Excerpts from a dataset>
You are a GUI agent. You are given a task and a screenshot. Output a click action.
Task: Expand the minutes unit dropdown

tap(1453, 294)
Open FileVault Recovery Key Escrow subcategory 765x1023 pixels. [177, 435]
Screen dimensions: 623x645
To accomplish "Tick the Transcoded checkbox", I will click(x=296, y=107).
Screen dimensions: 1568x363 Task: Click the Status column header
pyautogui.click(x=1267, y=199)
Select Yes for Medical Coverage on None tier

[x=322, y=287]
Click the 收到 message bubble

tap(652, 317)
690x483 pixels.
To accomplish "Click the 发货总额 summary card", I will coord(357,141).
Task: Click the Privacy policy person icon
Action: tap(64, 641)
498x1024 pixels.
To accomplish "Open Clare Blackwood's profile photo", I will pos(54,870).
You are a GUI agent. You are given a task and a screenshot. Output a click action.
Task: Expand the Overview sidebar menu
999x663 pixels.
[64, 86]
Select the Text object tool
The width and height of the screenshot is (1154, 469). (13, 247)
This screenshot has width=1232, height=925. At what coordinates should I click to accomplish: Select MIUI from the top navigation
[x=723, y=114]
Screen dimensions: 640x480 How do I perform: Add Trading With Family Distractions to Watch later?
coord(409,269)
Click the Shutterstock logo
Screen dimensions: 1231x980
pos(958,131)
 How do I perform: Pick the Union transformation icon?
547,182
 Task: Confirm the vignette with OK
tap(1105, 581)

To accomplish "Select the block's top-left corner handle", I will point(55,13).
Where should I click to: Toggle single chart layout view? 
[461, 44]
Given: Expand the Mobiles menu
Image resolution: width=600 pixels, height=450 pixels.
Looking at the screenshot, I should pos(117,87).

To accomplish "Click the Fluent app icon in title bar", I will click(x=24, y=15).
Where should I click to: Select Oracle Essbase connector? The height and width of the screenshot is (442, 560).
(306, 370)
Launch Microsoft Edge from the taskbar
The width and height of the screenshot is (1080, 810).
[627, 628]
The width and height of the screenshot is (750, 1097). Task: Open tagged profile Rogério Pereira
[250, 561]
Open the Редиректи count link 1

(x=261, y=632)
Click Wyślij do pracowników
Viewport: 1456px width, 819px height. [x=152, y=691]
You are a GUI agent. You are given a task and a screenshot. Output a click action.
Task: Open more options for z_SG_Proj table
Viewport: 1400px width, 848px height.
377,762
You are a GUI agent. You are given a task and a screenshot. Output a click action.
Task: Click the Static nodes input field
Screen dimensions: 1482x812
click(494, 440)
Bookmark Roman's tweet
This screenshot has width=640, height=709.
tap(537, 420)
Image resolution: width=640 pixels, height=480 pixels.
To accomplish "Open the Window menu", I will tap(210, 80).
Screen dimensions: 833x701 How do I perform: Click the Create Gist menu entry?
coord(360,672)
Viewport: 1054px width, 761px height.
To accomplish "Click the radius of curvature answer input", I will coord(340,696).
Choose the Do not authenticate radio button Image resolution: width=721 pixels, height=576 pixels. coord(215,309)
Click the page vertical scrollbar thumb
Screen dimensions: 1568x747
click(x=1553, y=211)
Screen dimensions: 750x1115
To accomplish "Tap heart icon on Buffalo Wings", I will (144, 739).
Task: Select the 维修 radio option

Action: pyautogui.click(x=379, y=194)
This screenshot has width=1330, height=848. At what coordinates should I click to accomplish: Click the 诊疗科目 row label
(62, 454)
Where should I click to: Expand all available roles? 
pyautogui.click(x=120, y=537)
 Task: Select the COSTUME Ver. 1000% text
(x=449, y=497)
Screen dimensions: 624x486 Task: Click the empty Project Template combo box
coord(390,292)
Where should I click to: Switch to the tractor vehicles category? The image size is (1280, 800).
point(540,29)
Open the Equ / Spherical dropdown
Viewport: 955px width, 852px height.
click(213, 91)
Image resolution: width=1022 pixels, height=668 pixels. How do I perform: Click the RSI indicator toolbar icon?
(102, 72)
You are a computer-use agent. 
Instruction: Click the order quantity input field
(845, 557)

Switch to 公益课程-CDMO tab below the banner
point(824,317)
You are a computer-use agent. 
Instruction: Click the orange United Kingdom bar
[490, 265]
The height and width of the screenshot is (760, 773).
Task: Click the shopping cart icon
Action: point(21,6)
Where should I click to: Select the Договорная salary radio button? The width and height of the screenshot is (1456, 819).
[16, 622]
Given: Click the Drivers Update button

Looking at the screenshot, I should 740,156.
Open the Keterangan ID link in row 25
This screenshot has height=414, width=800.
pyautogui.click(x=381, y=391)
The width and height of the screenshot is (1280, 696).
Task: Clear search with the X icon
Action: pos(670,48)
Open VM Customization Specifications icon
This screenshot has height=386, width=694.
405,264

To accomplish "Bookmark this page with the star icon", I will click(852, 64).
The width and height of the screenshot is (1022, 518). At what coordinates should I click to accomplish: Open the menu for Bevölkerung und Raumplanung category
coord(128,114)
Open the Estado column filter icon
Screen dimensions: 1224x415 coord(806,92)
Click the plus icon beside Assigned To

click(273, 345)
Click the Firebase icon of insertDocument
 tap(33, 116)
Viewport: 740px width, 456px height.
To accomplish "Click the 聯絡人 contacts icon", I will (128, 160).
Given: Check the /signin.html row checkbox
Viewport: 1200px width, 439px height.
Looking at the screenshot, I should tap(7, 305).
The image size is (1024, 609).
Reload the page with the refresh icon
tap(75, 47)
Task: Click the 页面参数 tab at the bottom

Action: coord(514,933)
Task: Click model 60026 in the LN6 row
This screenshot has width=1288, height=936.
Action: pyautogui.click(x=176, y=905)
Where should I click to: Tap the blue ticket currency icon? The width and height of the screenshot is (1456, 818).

Directions> Read the records above. Show each line that has the string "Bookmark".

Response to this exercise>
Bookmark Roman's tweet
To accomplish "Bookmark this page with the star icon", I will click(852, 64).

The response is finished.